The investigation gained traction when French-Lebanese businessman Ziad Takieddine told news site Mediapart in 2016 that he had delivered suitcases from Libya containing five million euro (£4.2 million) in cash to Sarkozy and his former chief of staff.
Takieddine later reversed course and Sarkozy sought to have the investigation closed.
After becoming president in 2007, Sarkozy welcomed Gaddafi to France with high honours later that year.
Sarkozy then put France at the forefront of NATO-led air strikes that helped rebel fighters topple Mr Gaddafi’s government in 2011.
In an unrelated case, Sarkozy was sentenced to a year under house arrest for illegal campaign financing of his unsuccessful 2012 re-election bid.
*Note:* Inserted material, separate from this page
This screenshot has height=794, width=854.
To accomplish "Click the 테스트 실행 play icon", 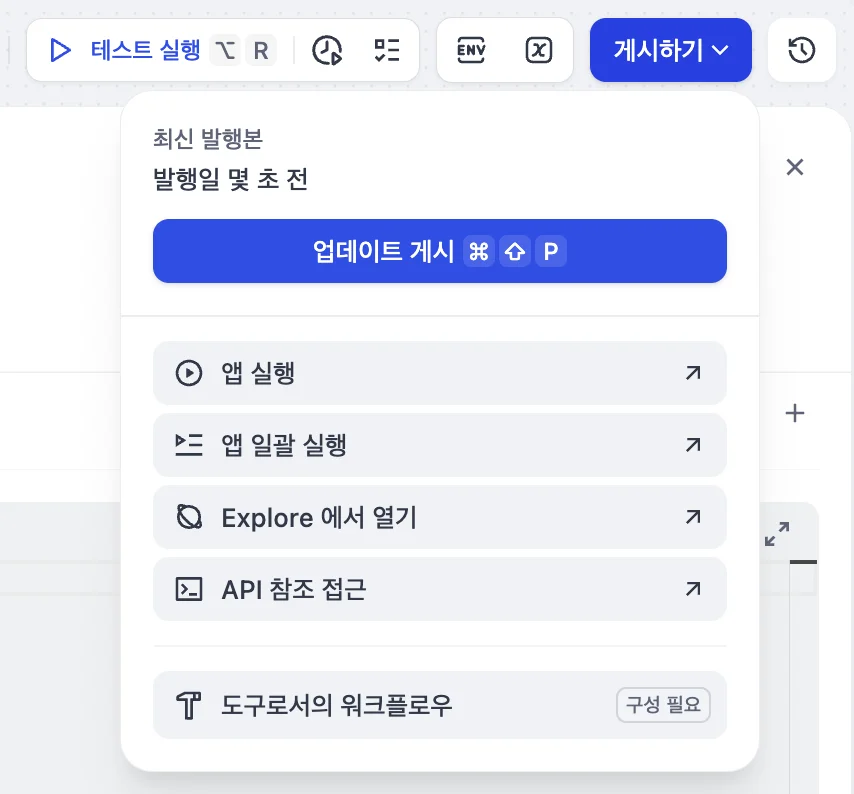I will (61, 50).
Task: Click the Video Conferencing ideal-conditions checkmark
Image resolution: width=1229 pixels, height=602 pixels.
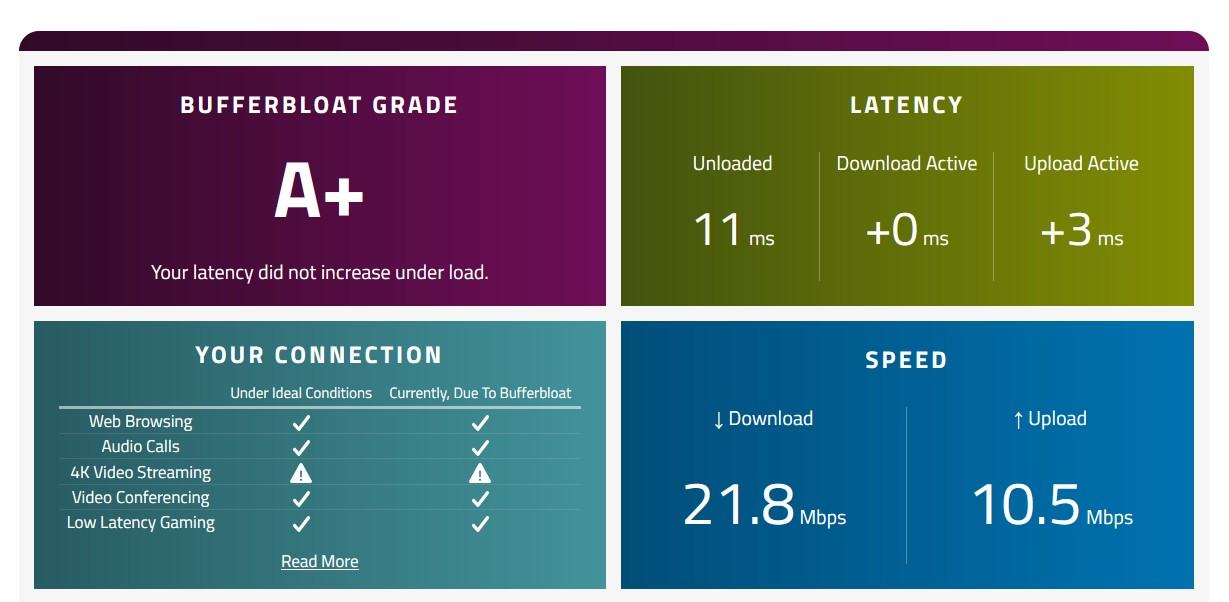Action: 301,498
He is free while the case is pending appeal.
Then French President Nicolas Sarkozy (right) and late Libyan leader Moamer Kadhafi pose during the signature of 10 billion euros of trade contracts between the two countries, at the Elysee Palace in Paris on December 10, 2007
Sarkozy was also found guilty of corruption and influence peddling in another case and sentenced to a year under house arrest in an appeals trial in May this year. He took the case to France’s highest court, which suspended the sentence.
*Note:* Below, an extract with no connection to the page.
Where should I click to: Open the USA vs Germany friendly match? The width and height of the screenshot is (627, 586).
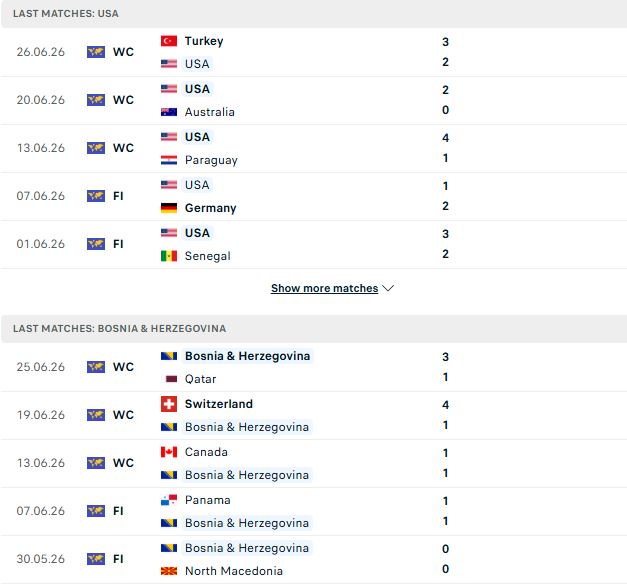tap(314, 196)
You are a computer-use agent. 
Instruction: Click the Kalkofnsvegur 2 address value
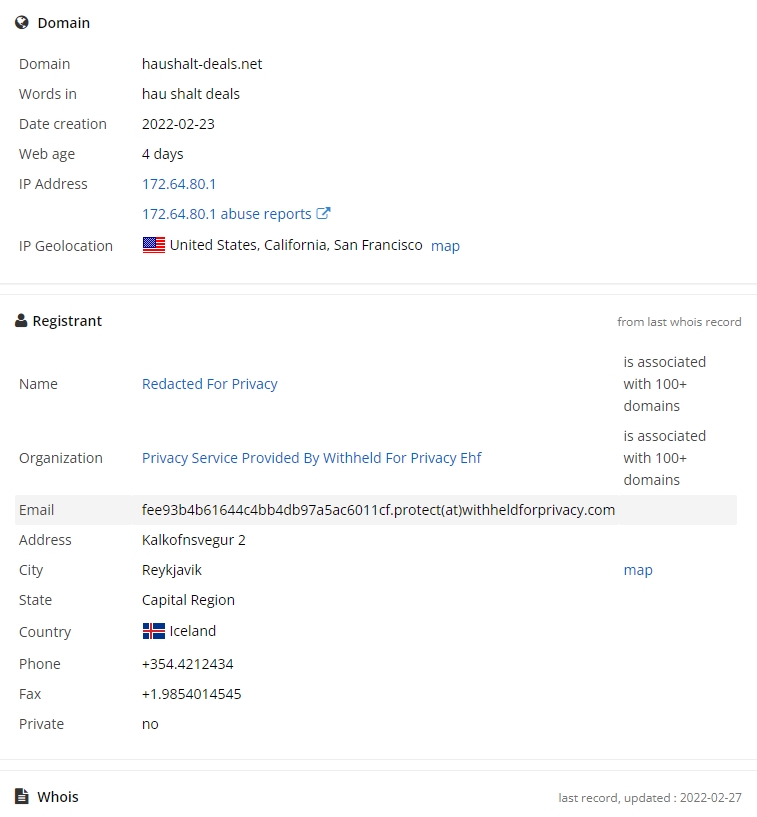point(194,540)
Despite the charges, Sarkozy still remains a somewhat popular figure in France.
While support for his former political grouping Les Republicans has greatly diminished in the face of Macron’s central alliance, the former president’s legacy is still evident in the current government.
The 68-year-old endorsed Macron at the last election and many of his former protégés currently hold ministerial positions.
Sarkozy’s conservative predecessor, the late Jacques Chirac, was found guilty of corruption in 2011, four years after he left office.